Clayton Vila

NERVE (trailer for short film)

Clayton Vila

Greenpoint Pictures


What was your first professionally directed work and when was it? 
It’s hard to say because I’ve been making films my whole life for my own enjoyment, but I’d say the first time I actually got hired and paid to make a film was for a film called “Cowboy” for REI. I was really lucky to have that opportunity, as it came from the connections I built as a professional skier over the past decade.

How did you get into directing?
I grew up making surf and skate movies in Rhode Island, so I was always drawn to the medium I suppose. I became a professional skier at around 16 years old and started starring in ski movies. Being around cameras again sparked my interest again, and I made a bunch of ski movies with my friends throughout my 20s. Eventually, I decided directing/writing was what I wanted to do full-time, so I moved to LA.

What is your most recent project? 
I’ve done a number of commercials recently, but the most recent project that I really obsessed over was a short film that I made about the tiny little island I grew up on called Block Island. It’s a fascinating place — 15 miles off the coast with only 900-1000 year-round residents. It’ll be premiering in a number of festivals this spring.

What is the best part of being a director? 
I think watching your idea take on a life of its own is the most exhilarating part. No matter how much you prepare, you have to let go of the wheel at some point. It reminds me of competing as an athlete, so it sort of fills a missing void in my life for that reason.

What is the worst part of being a director?
…nothing really. There are obviously difficult times but experiencing difficulties is the only way something becomes fulfilling.

What is your current career focus: commercials and branded content, television, movies? Do you plan to specialize in a particular genre–comedy, drama, visual effects, etc.? 
I’d say I’m putting an equal amount of energy into commercials and film — I just had my first screenplay optioned by a production company which is exciting.
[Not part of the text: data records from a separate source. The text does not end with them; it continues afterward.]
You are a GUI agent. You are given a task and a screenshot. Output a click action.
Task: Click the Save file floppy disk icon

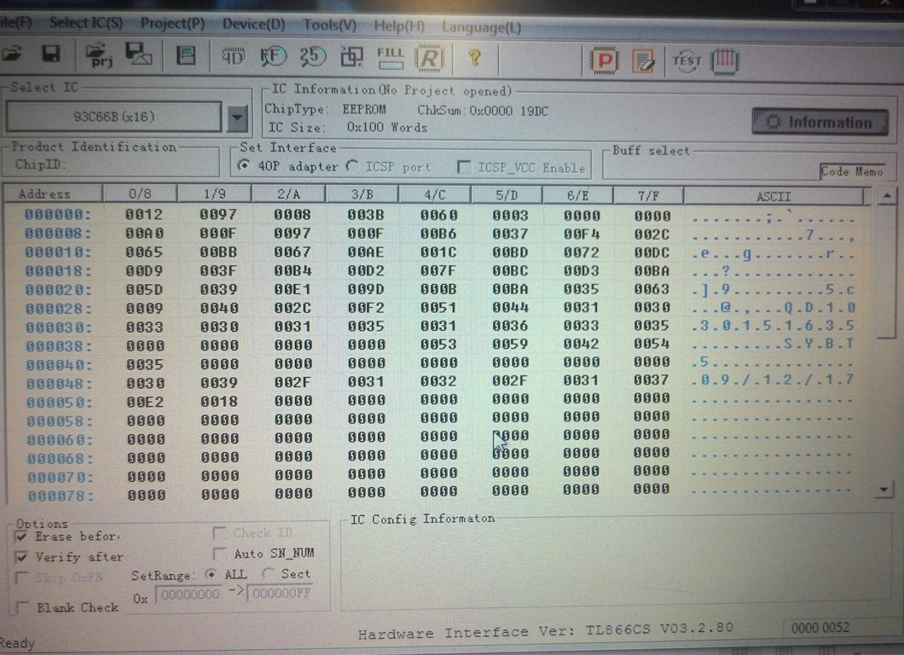(51, 55)
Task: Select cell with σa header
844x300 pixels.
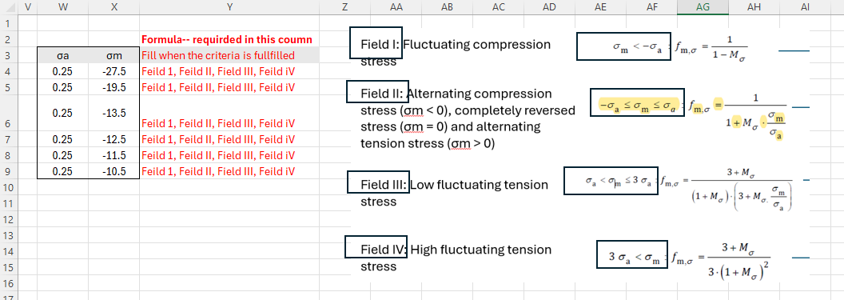Action: [x=63, y=55]
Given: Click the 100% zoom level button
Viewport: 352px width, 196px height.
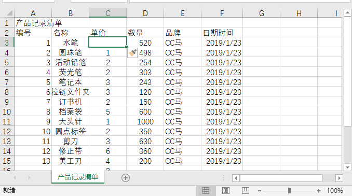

But no matter what industry I believe there’s a common thread in my work. I’m really fascinated by diving as deep as possible into the psychology of characters that we often only get a bird’s eye view of. My interest in storytelling started when I wanted to understand what mentally drives athletes at an almost molecular level. Now, I’ve found myself diving deep into the psyche of many other types of people.

Have you a mentor and if so, who is that person (or persons) and what has been the lesson learned from that mentoring which resonates with you? 
Tony Goldwyn really helped me out a lot in my early years. He always made himself available to talk about stories with me. Todd Jones, a ski-movie legend, hired me for my first-ever film so I have to give him a nod. There are really too many people to thank, you need a lot of help to make it as a director and I’m lucky to have people who supported me.

Who is your favorite director and why? 
I’ve been really fascinated by John Cassavettes recently. The documentarian approach he used to give the characters in his narratives space adds a level of realism that’s astounding. It’s currently a primary tool in my films.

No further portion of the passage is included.